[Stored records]
◇ ◇ ◇ ◇
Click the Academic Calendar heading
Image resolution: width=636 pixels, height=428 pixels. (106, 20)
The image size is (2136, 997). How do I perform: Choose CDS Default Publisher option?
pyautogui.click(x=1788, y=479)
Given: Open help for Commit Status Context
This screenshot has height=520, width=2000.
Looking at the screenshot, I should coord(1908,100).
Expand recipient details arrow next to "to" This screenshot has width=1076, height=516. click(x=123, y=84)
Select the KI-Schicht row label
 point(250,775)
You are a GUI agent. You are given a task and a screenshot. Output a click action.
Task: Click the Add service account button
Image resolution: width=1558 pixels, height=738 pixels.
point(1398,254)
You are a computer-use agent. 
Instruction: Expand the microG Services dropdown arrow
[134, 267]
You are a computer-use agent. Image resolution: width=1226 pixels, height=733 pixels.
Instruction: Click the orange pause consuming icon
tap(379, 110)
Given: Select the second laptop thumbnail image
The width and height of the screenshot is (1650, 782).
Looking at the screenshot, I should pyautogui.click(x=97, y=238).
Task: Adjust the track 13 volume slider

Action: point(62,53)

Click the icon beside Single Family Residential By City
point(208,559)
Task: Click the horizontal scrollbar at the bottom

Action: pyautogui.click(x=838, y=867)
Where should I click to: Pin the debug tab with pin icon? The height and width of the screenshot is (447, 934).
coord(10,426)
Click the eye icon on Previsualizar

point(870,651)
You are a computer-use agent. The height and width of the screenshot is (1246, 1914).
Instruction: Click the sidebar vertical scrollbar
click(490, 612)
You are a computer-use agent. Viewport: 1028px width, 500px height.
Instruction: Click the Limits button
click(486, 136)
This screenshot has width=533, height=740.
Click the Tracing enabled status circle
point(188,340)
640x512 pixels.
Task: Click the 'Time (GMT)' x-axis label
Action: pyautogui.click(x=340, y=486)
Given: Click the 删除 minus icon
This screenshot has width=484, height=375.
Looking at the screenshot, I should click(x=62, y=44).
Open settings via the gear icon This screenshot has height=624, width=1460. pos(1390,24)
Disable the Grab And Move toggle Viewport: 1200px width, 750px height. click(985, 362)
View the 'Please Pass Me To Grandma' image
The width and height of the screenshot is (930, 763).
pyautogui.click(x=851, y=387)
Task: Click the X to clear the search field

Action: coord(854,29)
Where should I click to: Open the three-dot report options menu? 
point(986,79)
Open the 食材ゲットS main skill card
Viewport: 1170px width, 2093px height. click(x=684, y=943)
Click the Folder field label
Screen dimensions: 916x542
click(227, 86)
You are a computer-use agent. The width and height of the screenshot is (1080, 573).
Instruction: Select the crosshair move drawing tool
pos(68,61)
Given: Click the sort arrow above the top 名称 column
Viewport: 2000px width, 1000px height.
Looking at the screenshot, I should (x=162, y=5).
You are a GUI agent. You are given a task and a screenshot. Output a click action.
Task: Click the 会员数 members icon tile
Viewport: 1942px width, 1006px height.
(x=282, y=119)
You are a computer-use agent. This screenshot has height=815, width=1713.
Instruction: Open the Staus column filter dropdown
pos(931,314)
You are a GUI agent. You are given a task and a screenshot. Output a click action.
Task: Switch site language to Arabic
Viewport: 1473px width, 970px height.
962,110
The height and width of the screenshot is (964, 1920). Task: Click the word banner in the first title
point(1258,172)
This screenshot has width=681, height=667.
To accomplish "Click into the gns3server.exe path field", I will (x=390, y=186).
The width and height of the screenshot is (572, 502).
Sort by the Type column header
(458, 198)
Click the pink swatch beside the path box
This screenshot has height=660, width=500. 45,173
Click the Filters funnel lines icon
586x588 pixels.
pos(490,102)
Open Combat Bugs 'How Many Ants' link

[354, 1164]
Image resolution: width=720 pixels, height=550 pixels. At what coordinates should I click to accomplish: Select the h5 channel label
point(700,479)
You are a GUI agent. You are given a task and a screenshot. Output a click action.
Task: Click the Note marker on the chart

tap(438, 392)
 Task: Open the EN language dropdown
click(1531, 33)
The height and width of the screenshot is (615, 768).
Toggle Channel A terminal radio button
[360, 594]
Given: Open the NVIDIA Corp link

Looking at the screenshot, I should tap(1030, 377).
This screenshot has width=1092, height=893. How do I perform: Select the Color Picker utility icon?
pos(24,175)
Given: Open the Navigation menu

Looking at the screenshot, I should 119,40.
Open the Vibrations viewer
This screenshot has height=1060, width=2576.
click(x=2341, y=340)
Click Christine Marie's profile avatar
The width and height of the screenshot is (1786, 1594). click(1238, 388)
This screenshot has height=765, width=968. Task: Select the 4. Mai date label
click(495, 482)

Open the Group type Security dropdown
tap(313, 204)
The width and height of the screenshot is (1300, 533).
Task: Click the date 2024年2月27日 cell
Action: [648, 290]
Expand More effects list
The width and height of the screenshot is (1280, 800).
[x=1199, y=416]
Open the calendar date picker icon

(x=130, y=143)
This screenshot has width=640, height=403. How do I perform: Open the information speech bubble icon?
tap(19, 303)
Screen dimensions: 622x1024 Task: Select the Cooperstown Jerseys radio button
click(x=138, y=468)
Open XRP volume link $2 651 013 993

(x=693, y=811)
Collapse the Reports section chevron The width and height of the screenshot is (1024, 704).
◇ ◇ ◇ ◇
Exercise aim:
Looking at the data above, count each line that holds the word "computer" and report the count alone.

Response area:
6